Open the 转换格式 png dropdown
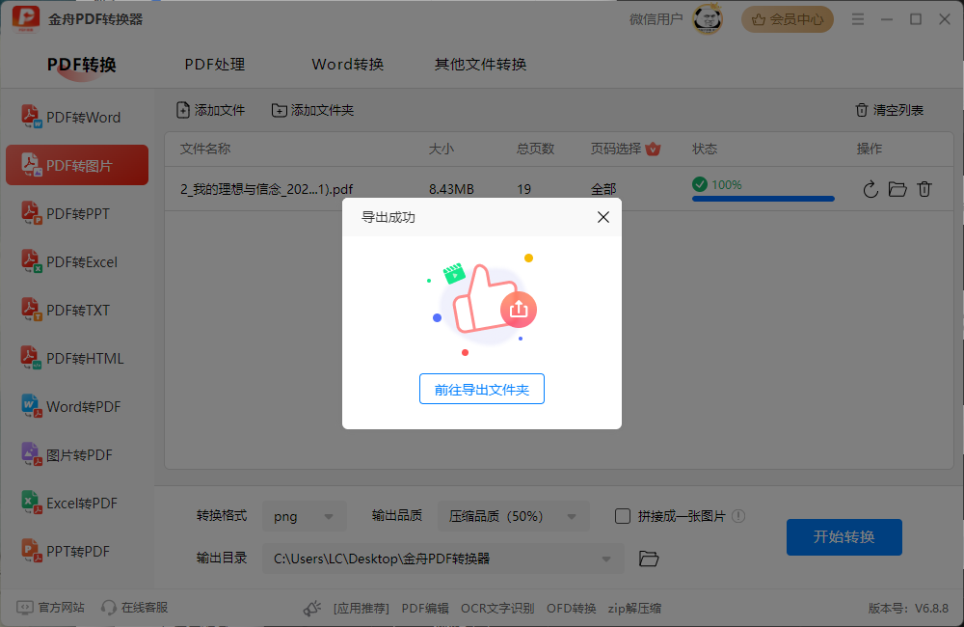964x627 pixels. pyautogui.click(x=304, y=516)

--

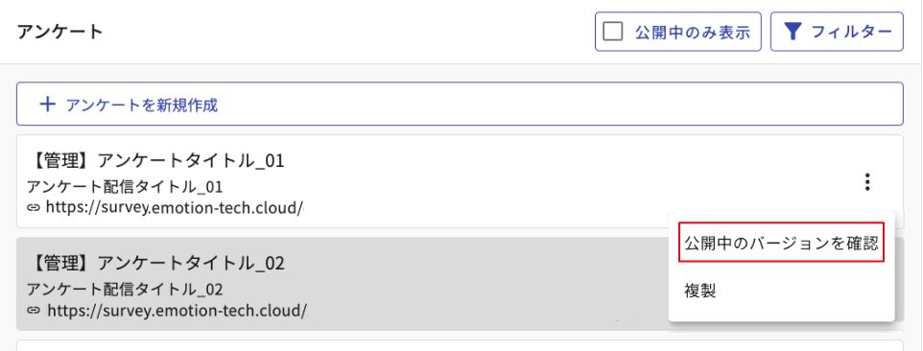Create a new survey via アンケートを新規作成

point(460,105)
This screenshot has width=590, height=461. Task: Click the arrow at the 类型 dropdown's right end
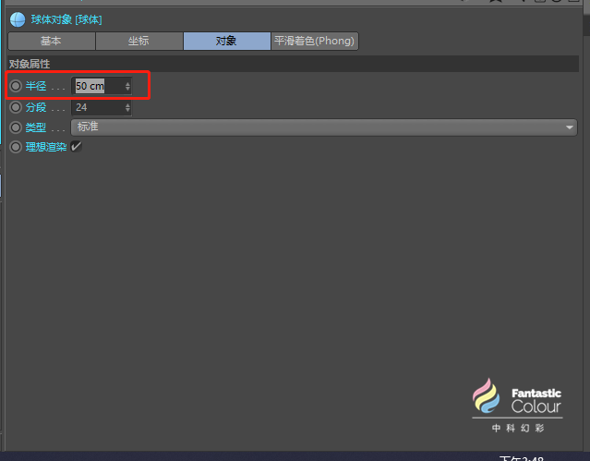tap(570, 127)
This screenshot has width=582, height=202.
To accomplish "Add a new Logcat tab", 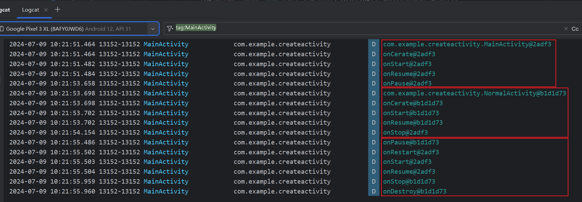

---

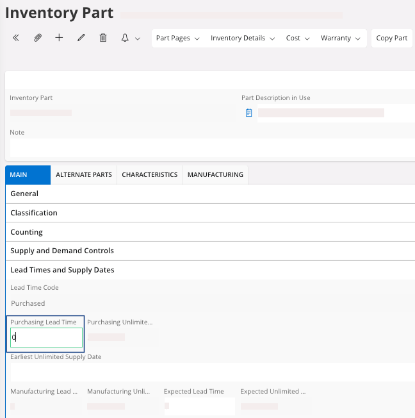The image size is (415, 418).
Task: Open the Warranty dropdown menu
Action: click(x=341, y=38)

**EXERCISE REQUIREMENTS:** The lines above starting at the one that holds "This screenshot has width=582, height=202." and ending at the one that holds "a new Logcat" are to be written out exactly, ends included, and no pictures are to be copied.

**ANSWER FOR THE TASK:**
This screenshot has width=582, height=202.
To accomplish "Add a new Logcat tab", 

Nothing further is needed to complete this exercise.